Thin margins keeping commercial auto from investing in telematics | Insurance Business America
Telematics is the buzzword in auto insurance these days and while the technology is proving to be useful in finding the best coverage for each unique driver, and even tracking distracted driving, the commercial auto space is taking small steps towards implementing it in fleets.
“Trucking has pretty thin margins on profitability, so the bigger the account, the margin is going to be a bit better for them. We do see some of the bigger accounts investing in technology like this,” said Mike Mitchell, business auto expert and area president for Risk Placement Services in Charlotte, NC.
There are several ways that connected car technology is applied in trucking, like monitoring the gas tank to determine who’s using fuel efficiently.
“It also allows them to see who’s driving their trucks hard. Especially with the DOT [Department of Transportation] looking at a lot of the safety information for these guys, it allows them to try and take care of their equipment a little bit better,” said Mitchell. “If you’ve got a guy that’s out there driving the truck pretty hard, and braking pretty hard, it’s going to beat up the truck, which is going to result in more safety problems once these guys are inspected on the side of the road from the DOT.”
Some companies will also invest in cameras that show incidents as they’ve occurred and can help in loss situations.
“That type of technology has allowed them to really avoid situations where it might on paper have sounded pretty bad for our insureds, but the camera has been able to show otherwise,” said Mitchell.

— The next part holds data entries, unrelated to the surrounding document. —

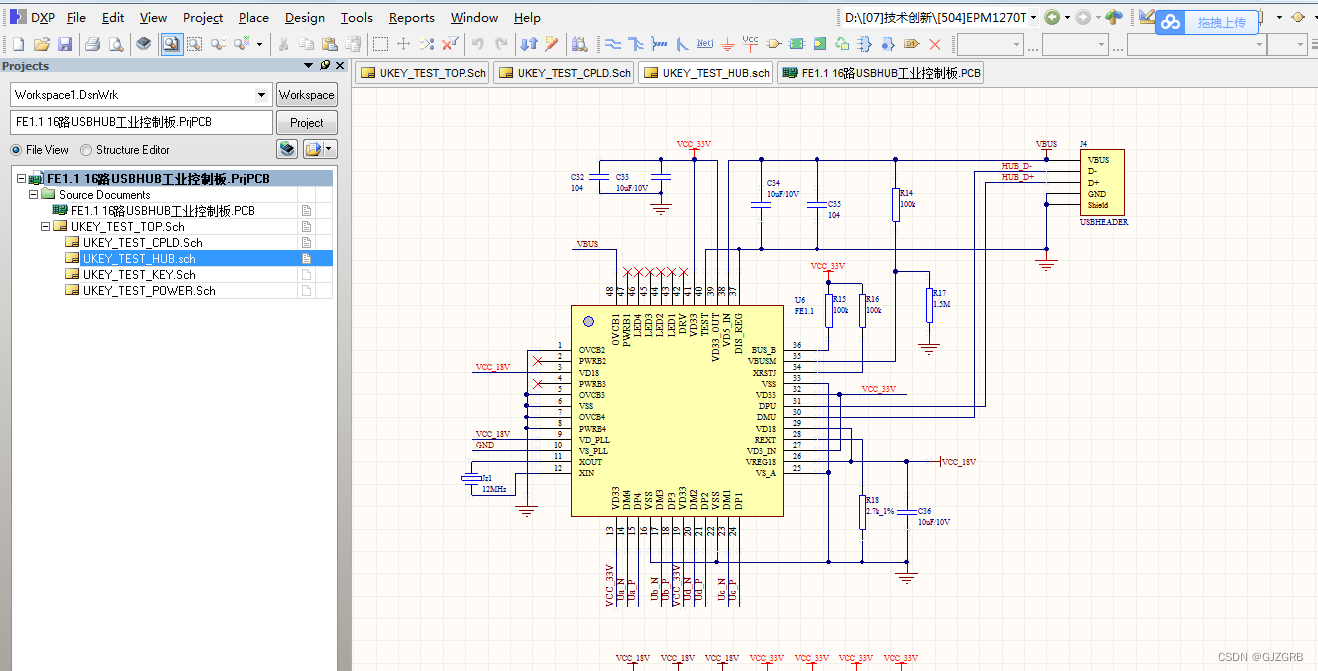This screenshot has width=1318, height=671.
Task: Place a VCC power port
Action: [x=750, y=43]
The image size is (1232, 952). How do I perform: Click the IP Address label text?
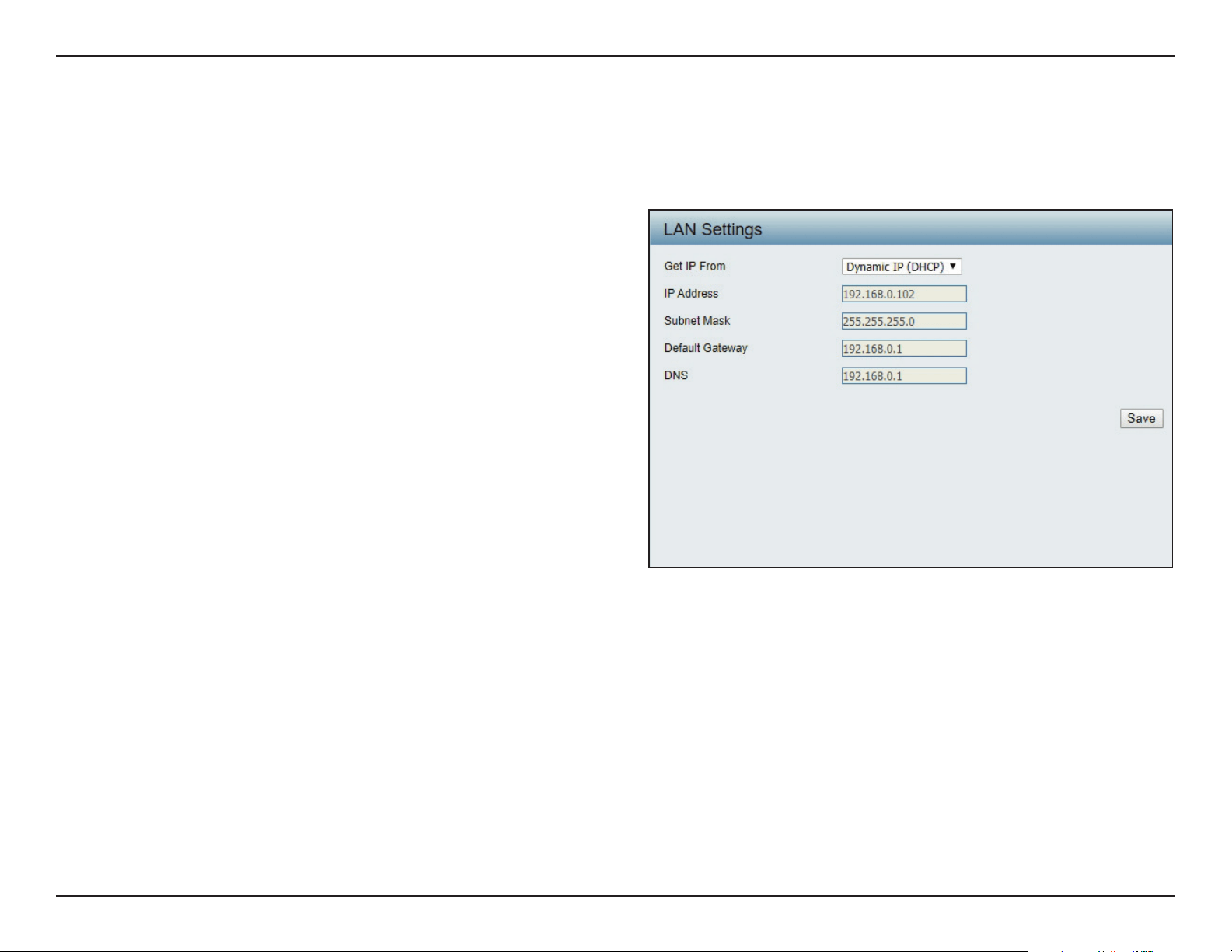pyautogui.click(x=691, y=293)
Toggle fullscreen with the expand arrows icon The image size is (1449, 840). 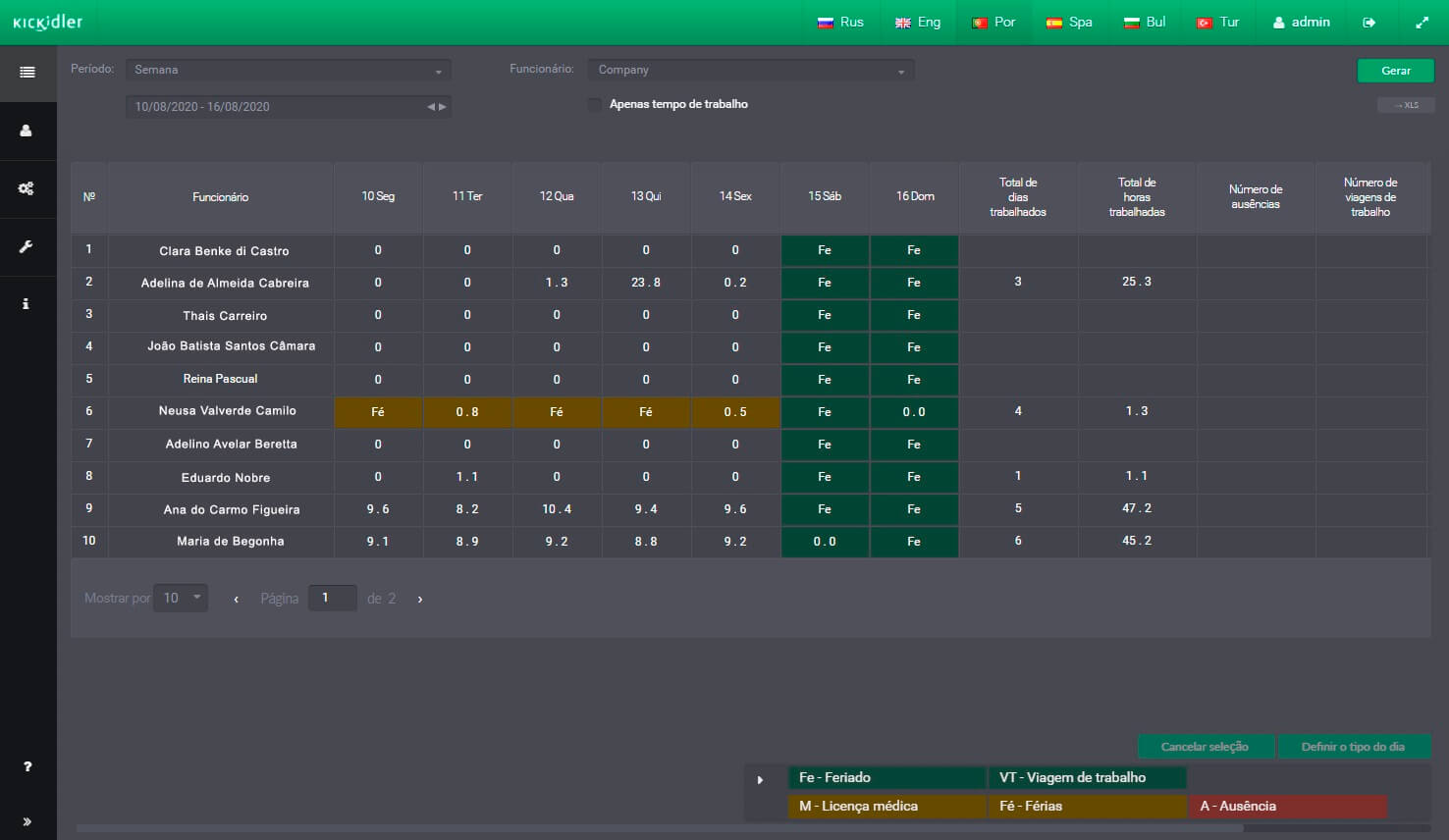[x=1422, y=23]
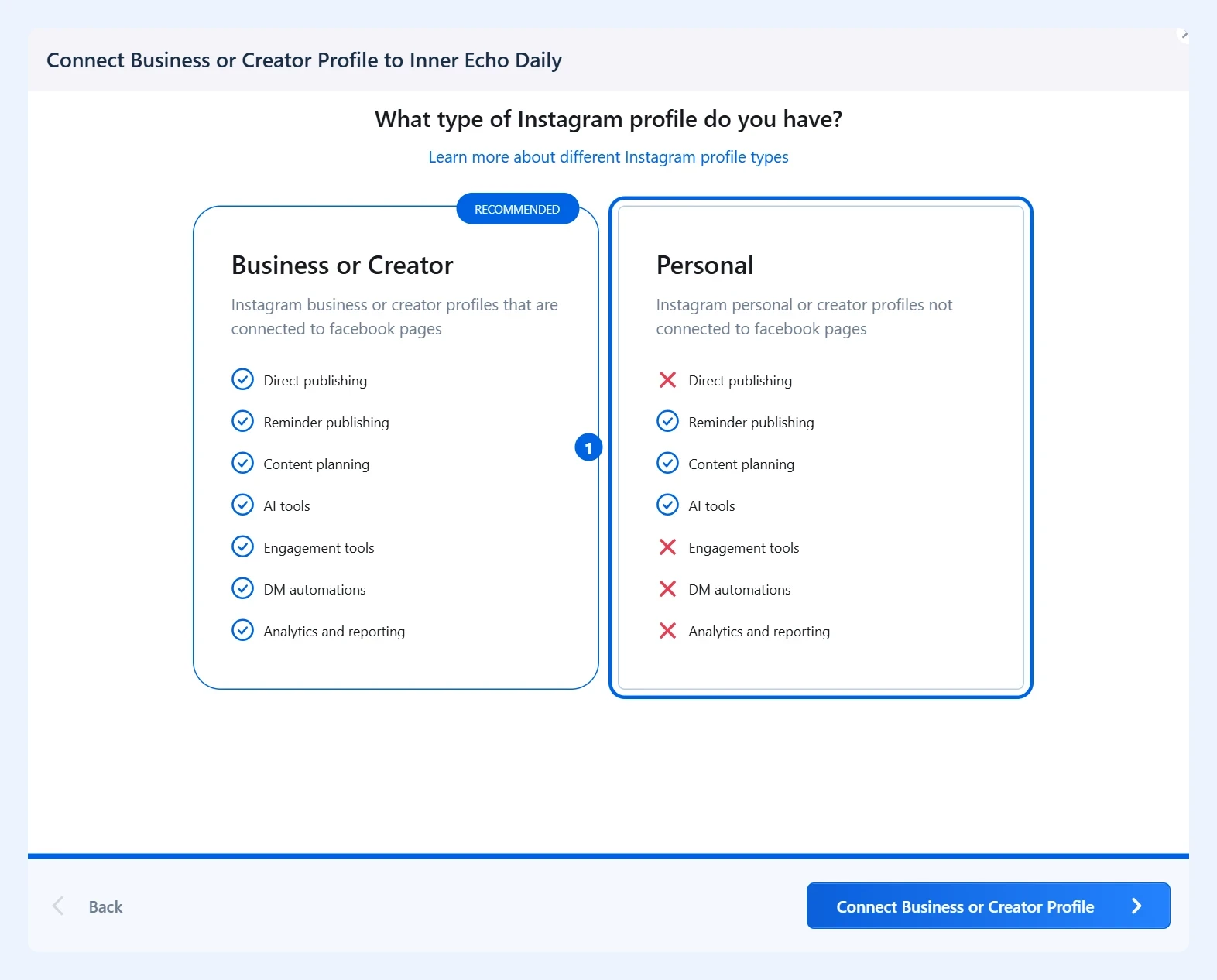
Task: Click checkmark beside Personal AI tools
Action: 667,505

However, the producer adds that less than 25% of the segment is using connected car technology. The main concern is whether or not using the devices will result in savings for them, either through insurance, fuel or equipment savings. The issue of privacy also comes up.
“Some of the employees are a little bit concerned about the privacy,” said Mitchell. “The truckers have an independent mindset that some of them could be concerned about losing that privacy or having somebody looking over their shoulder at all times on the road.”
But for companies that have utilized connected car technology and seen better loss ratios, carriers are willing to help them out with discounted rates. As insurance costs trend up and companies in the commercial auto space look for ways to maintain margins, Mitchell predicts more will use the technology, though he sometimes runs into reluctant converts.
“It’s getting them on board with it and selling them on what the benefits are. We show that it can help their business because transportation is a volatile business and when you have losses that go up, it’s going to impact their insurance,” he said.
“Insurance is some of their biggest expenses as far as transportation lines go. In some situations, their insurance can really put them out of business where they just can’t afford it so a lot of times they have no other choice but to make these types of changes. But the catch-22 is it’s an investment in the technology to do it, so with thin margins already, sometimes they’re unable to afford it.”